- **DESCRIPTION OF THE TASK**
Repeat exactly the lines from the line containing "[Báo Thanh niên] (142, 2506)" to the last line of the listing, including both.

- **INPUT MATERIAL**
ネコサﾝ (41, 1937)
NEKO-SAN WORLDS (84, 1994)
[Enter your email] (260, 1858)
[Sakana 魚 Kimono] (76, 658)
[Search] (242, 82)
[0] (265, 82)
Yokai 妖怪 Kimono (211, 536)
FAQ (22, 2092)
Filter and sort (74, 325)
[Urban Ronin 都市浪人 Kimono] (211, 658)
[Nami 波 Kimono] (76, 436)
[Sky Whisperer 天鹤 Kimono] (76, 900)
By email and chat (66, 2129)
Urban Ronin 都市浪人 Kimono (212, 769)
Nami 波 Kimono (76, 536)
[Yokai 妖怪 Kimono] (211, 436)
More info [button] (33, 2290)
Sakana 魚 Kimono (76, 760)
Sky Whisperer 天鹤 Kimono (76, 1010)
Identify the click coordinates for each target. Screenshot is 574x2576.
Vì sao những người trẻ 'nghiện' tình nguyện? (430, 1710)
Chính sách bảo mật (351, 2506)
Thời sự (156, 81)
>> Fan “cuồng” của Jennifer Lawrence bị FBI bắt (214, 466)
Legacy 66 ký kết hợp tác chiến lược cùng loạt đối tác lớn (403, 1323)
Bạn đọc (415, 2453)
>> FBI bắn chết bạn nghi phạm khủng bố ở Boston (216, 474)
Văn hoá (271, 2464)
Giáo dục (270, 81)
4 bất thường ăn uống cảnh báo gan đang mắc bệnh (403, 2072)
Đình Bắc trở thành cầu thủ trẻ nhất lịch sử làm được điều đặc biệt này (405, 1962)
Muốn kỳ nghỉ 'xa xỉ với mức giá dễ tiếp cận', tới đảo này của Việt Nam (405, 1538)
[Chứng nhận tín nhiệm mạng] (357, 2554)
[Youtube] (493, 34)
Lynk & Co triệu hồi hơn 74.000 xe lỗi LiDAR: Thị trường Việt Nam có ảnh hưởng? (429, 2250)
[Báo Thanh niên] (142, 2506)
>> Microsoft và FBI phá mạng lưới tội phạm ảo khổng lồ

- **FINISHED TASK**
[Báo Thanh niên] (142, 2506)
>> Microsoft và FBI phá mạng lưới tội phạm ảo khổng lồ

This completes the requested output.